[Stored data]

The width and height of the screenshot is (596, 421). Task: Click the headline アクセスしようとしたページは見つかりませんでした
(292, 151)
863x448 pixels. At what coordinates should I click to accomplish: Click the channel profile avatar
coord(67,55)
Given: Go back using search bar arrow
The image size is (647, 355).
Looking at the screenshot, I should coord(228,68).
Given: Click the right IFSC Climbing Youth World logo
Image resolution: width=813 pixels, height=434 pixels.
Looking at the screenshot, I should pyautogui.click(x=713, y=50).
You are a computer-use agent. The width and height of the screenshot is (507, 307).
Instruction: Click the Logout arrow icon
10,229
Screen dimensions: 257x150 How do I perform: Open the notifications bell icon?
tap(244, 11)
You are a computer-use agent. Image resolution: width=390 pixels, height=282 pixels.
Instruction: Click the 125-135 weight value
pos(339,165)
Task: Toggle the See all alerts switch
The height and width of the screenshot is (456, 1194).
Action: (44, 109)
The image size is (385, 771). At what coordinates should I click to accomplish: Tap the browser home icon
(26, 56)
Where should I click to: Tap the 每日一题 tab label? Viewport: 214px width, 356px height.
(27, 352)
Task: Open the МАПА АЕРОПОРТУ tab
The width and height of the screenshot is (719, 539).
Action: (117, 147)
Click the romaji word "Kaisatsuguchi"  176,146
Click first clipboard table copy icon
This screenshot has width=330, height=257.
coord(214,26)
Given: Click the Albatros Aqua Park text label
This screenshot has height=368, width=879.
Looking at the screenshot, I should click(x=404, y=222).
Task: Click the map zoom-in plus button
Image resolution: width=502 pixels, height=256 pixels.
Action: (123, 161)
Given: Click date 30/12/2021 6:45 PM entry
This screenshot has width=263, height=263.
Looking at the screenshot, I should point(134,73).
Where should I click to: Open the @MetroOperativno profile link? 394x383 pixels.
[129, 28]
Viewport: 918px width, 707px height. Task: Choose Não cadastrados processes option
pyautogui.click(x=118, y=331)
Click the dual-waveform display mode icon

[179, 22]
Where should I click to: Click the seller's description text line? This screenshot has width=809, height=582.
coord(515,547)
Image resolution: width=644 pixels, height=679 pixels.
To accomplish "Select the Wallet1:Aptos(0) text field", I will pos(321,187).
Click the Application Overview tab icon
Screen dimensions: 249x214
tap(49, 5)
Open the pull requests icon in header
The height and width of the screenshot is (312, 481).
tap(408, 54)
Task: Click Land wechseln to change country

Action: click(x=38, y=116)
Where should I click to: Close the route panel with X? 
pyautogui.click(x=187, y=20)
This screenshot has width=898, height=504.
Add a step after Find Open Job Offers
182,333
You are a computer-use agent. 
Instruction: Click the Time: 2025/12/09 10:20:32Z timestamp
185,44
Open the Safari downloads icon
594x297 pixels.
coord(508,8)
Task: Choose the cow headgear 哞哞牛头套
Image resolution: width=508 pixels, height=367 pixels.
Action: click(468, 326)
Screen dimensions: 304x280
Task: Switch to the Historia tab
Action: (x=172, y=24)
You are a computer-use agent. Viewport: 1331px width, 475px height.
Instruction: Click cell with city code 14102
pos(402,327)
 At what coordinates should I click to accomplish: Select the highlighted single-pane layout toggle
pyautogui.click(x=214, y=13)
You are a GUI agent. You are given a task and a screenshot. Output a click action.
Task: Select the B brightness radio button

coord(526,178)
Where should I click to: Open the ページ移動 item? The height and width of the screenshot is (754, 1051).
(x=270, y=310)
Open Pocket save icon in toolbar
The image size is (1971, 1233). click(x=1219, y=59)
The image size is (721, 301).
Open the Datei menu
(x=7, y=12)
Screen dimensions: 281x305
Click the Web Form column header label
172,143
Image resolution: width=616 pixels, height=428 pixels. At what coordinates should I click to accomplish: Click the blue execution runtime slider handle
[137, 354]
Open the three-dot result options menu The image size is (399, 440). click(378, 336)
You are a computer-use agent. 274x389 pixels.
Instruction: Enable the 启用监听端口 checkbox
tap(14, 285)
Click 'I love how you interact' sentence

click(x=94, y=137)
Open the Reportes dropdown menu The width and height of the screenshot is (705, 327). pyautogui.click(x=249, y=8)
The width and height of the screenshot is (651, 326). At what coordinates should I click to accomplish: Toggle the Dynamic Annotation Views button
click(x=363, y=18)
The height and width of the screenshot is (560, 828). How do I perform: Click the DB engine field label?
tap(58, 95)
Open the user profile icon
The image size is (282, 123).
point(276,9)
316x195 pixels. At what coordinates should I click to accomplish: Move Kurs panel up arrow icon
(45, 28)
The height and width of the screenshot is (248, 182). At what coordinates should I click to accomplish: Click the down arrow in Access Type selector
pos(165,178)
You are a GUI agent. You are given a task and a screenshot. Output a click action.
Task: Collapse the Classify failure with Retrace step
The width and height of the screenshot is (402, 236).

__WORK ORDER__
For every record above, print an exact copy.

__REPLY TO THE TASK__
The width and height of the screenshot is (596, 421). Task: Click the headline アクセスしようとしたページは見つかりませんでした
(292, 151)
863x448 pixels. At what coordinates should I click to accomplish: Click the channel profile avatar
coord(67,55)
Given: Go back using search bar arrow
The image size is (647, 355).
Looking at the screenshot, I should coord(228,68).
Given: Click the right IFSC Climbing Youth World logo
Image resolution: width=813 pixels, height=434 pixels.
Looking at the screenshot, I should pyautogui.click(x=713, y=50).
You are a computer-use agent. The width and height of the screenshot is (507, 307).
Instruction: Click the Logout arrow icon
10,229
Screen dimensions: 257x150 How do I perform: Open the notifications bell icon?
tap(244, 11)
You are a computer-use agent. Image resolution: width=390 pixels, height=282 pixels.
Instruction: Click the 125-135 weight value
pos(339,165)
Task: Toggle the See all alerts switch
The height and width of the screenshot is (456, 1194).
Action: (44, 109)
The image size is (385, 771). At what coordinates should I click to accomplish: Tap the browser home icon
(26, 56)
Where should I click to: Tap the 每日一题 tab label? Viewport: 214px width, 356px height.
(27, 352)
Task: Open the МАПА АЕРОПОРТУ tab
The width and height of the screenshot is (719, 539).
Action: (117, 147)
Click the romaji word "Kaisatsuguchi"  176,146
Click first clipboard table copy icon
This screenshot has width=330, height=257.
coord(214,26)
Given: Click the Albatros Aqua Park text label
This screenshot has height=368, width=879.
Looking at the screenshot, I should click(x=404, y=222).
Task: Click the map zoom-in plus button
Image resolution: width=502 pixels, height=256 pixels.
Action: (123, 161)
Given: Click date 30/12/2021 6:45 PM entry
This screenshot has width=263, height=263.
Looking at the screenshot, I should point(134,73).
Where should I click to: Open the @MetroOperativno profile link? 394x383 pixels.
[129, 28]
Viewport: 918px width, 707px height. Task: Choose Não cadastrados processes option
pyautogui.click(x=118, y=331)
Click the dual-waveform display mode icon

[179, 22]
Where should I click to: Click the seller's description text line? This screenshot has width=809, height=582.
coord(515,547)
Image resolution: width=644 pixels, height=679 pixels.
To accomplish "Select the Wallet1:Aptos(0) text field", I will pos(321,187).
Click the Application Overview tab icon
Screen dimensions: 249x214
tap(49, 5)
Open the pull requests icon in header
The height and width of the screenshot is (312, 481).
tap(408, 54)
Task: Click Land wechseln to change country

Action: click(x=38, y=116)
Where should I click to: Close the route panel with X? 
pyautogui.click(x=187, y=20)
This screenshot has width=898, height=504.
Add a step after Find Open Job Offers
182,333
You are a computer-use agent. 
Instruction: Click the Time: 2025/12/09 10:20:32Z timestamp
185,44
Open the Safari downloads icon
594x297 pixels.
coord(508,8)
Task: Choose the cow headgear 哞哞牛头套
Image resolution: width=508 pixels, height=367 pixels.
Action: click(468, 326)
Screen dimensions: 304x280
Task: Switch to the Historia tab
Action: (x=172, y=24)
You are a computer-use agent. Viewport: 1331px width, 475px height.
Instruction: Click cell with city code 14102
pos(402,327)
 At what coordinates should I click to accomplish: Select the highlighted single-pane layout toggle
pyautogui.click(x=214, y=13)
You are a GUI agent. You are given a task and a screenshot. Output a click action.
Task: Select the B brightness radio button

coord(526,178)
Where should I click to: Open the ページ移動 item? The height and width of the screenshot is (754, 1051).
(x=270, y=310)
Open Pocket save icon in toolbar
The image size is (1971, 1233). click(x=1219, y=59)
The image size is (721, 301).
Open the Datei menu
(x=7, y=12)
Screen dimensions: 281x305
Click the Web Form column header label
172,143
Image resolution: width=616 pixels, height=428 pixels. At what coordinates should I click to accomplish: Click the blue execution runtime slider handle
[137, 354]
Open the three-dot result options menu The image size is (399, 440). click(378, 336)
You are a computer-use agent. 274x389 pixels.
Instruction: Enable the 启用监听端口 checkbox
tap(14, 285)
Click 'I love how you interact' sentence

click(x=94, y=137)
Open the Reportes dropdown menu The width and height of the screenshot is (705, 327). pyautogui.click(x=249, y=8)
The width and height of the screenshot is (651, 326). At what coordinates should I click to accomplish: Toggle the Dynamic Annotation Views button
click(x=363, y=18)
The height and width of the screenshot is (560, 828). How do I perform: Click the DB engine field label?
tap(58, 95)
Open the user profile icon
The image size is (282, 123).
point(276,9)
316x195 pixels. At what coordinates should I click to accomplish: Move Kurs panel up arrow icon
(45, 28)
The height and width of the screenshot is (248, 182). At what coordinates should I click to accomplish: Click the down arrow in Access Type selector
pos(165,178)
You are a GUI agent. You are given a task and a screenshot. Output a click action.
Task: Collapse the Classify failure with Retrace step
The width and height of the screenshot is (402, 236).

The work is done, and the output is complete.